— Begin Page —

EDWARD SOMERVILLE, PLAINTIFF,
v.
WELLS FARGO BANK, N.A., ET AL., DEFENDANTS.



The opinion of the court was delivered by: Kendall J. Newman United States Magistrate Judge

FINDINGS AND RECOMMENDATIONS

Through these findings and recommendations, the undersigned recommends that plaintiff's case be dismissed with prejudice and that this case be closed.*fn1 Plaintiff failed to complete service of process, failed to file a required status report prior to the scheduled status (pre-trial scheduling) conference, failed to appear at the status conference, and failed to respond to the court's order to show cause.

I. BACKGROUND

Plaintiff is proceeding without counsel. On April 30, 2012, plaintiff filed his

complaint and paid the filing fee. (Dkt. No. 1.) That same day, the court issued an order setting a status (pre-trial scheduling) conference for October 4, 2012, at 10:00 a.m., in Courtroom No. 25 before the undersigned. (Dkt. No. 3 at 2.) The order stated that "[a]ll parties shall appear by counsel or in person if acting without counsel" and required the parties to file status reports addressing specified issues not later than seven (7) days prior to the status conference. (Id.) On May 18, 2012, due to the court's own unavailability, the court continued the status conference to October 25, 2012, by minute order, which was served on plaintiff. (Dkt. No. 4.)

— End Page —
— Begin Data provided —

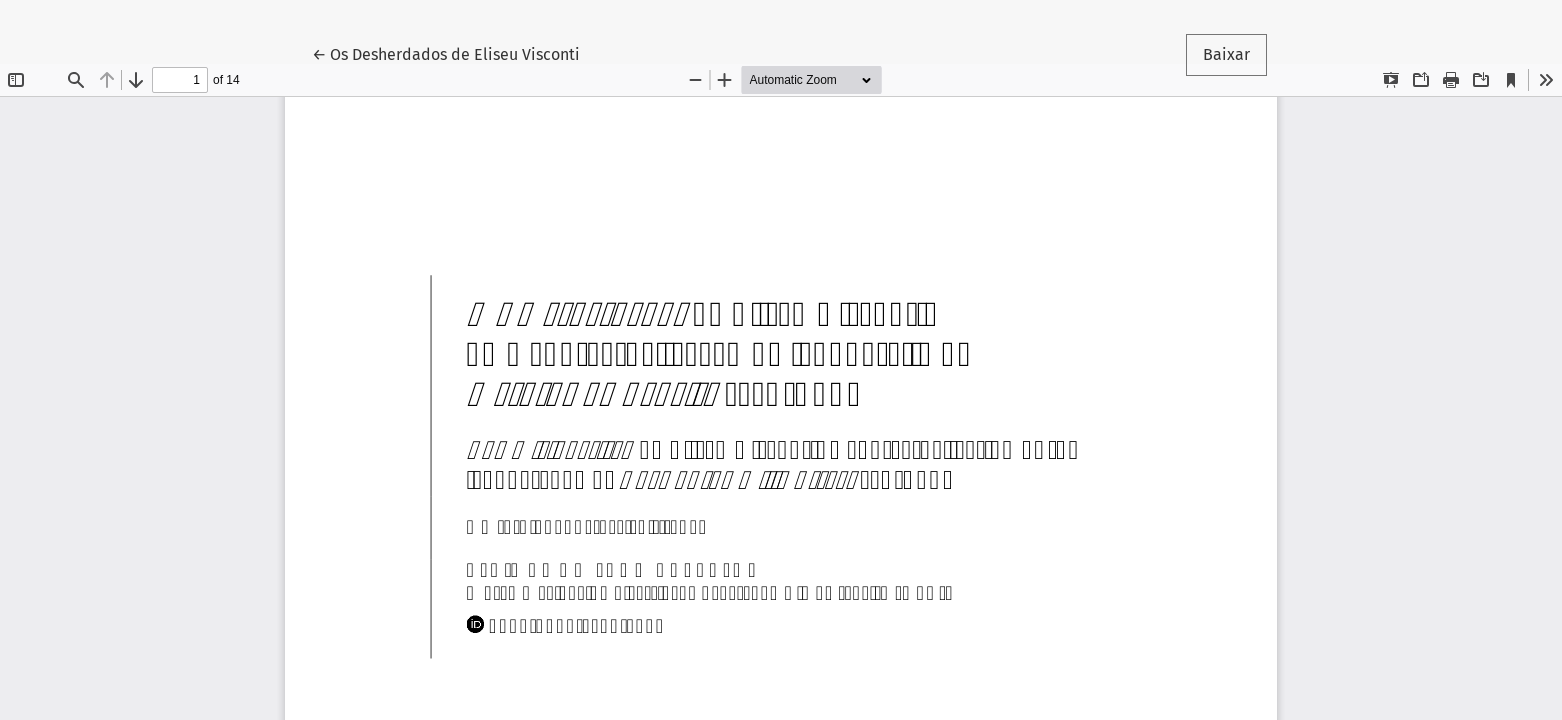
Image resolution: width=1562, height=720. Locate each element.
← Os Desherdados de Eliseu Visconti (446, 53)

— End Data provided —

Requirements — Continue the Somerville v. Wells Fargo findings and recommendations from where the text stops, before the material.

Answer below —
The court's April 30, 2012 order setting status conference also directed plaintiff to complete service of process on the named defendants within 120 days and cautioned plaintiff that the action may be dismissed if service of process is not accomplished within that period. (Dkt. No. 3 at 1); see Fed. R. Civ. P. 4(m). Furthermore, the order cautioned that "[f]ailing to obey federal or local rules, or [an] order of this court, may result in dismissal of this action. This court will construe pro se pleadings liberally, but pro se litigants must comply with the procedural rules." (Dkt. No. 3 at 3.) Finally, the order notified the parties that "Local Rule 110 provides that failure to comply with the Local Rules may be grounds for imposition of any and all sanctions authorized by statute or Rule or within the inherent power of the Court." (Id.)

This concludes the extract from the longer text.